On ne compte plus les produits comme « Private Endpoints », « Private Links », « Service Endpoints », « Private Resolvers » ou « Virtual WAN », et tous servent à faire fonctionner IPv4 à grande échelle
Si IPv6 fonctionnait correctement, littéralement aucun de ces produits ne serait nécessaire
À la place, Azure fait aussi du NAT avec IPv6, donc on ne peut même pas utiliser IPv6 pour éviter le NAT imposé par IPv4. En 2023, ils sortent encore de nouveaux produits qui ne prennent pas en charge IPv6 et qui ne le feront probablement pas à l’avenir
La documentation contient encore une page entière de limitations : https://learn.microsoft.com/en-us/azure/virtual-network/ip-s...
Si l’on imagine que cette transition était celle d’IPX vers IPv4, on voit à quel point c’est absurde. Ce serait comme si cette page indiquait : « Limitations IPv4 : toutes les VM doivent inclure au moins une adresse IPX »
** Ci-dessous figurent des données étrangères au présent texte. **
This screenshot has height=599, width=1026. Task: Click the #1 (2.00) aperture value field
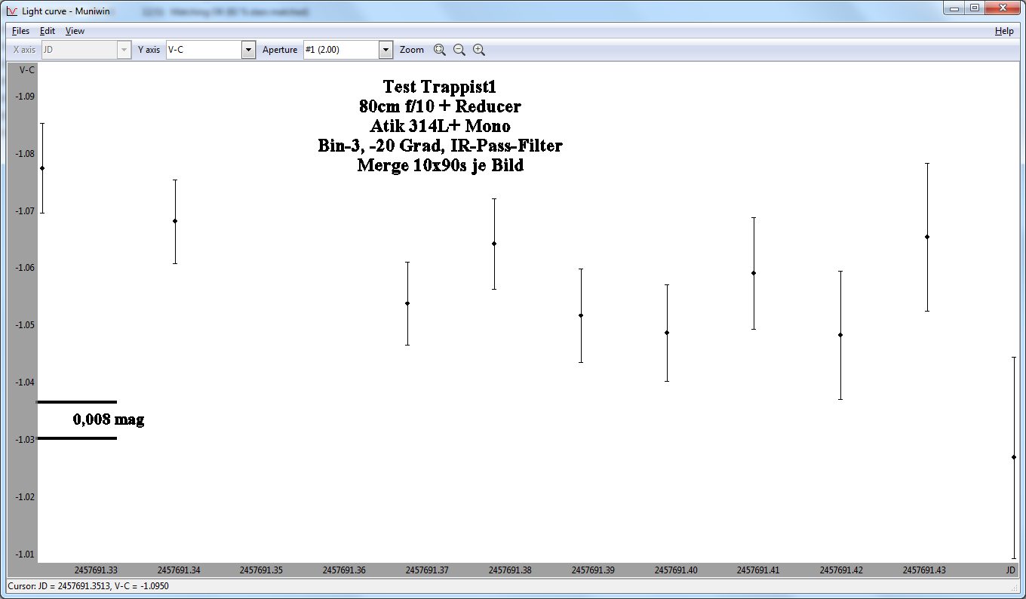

Cela ne paraît-il pas étrange ? En 1999, on migrait des clients d’IPX vers IPv4, et la prise en charge d’IPv6 est apparue vers 2001-2003. Des décennies plus tard, on a encore l’impression d’être à l’époque précédant la migration de Novell NetWare, quand on disait : « tout ne prend pas encore en charge IPv4, donc il faut IPX+IPv4 »
Cette liste n’est absolument pas exhaustive. Comme la plupart des produits PaaS ne prennent pas en charge IPv6, une solution IaaS+PaaS doit finalement utiliser majoritairement IPv4
Je ne comprends pas pourquoi, mais tant qu’une grande entreprise tech ne poussera pas l’adressage de bout en bout comme bonne pratique, on n’a pas d’autre choix que de suivre la doctrine existante pour éviter de créer des signaux d’alerte
Les clients veulent leur propre réseau privé, même sur des machines qu’ils ne possèdent pas, afin d’empêcher les intrusions et les fuites de données. Plus encore, ils veulent aussi placer dans ce réseau des services PaaS bien intégrés, « batteries incluses »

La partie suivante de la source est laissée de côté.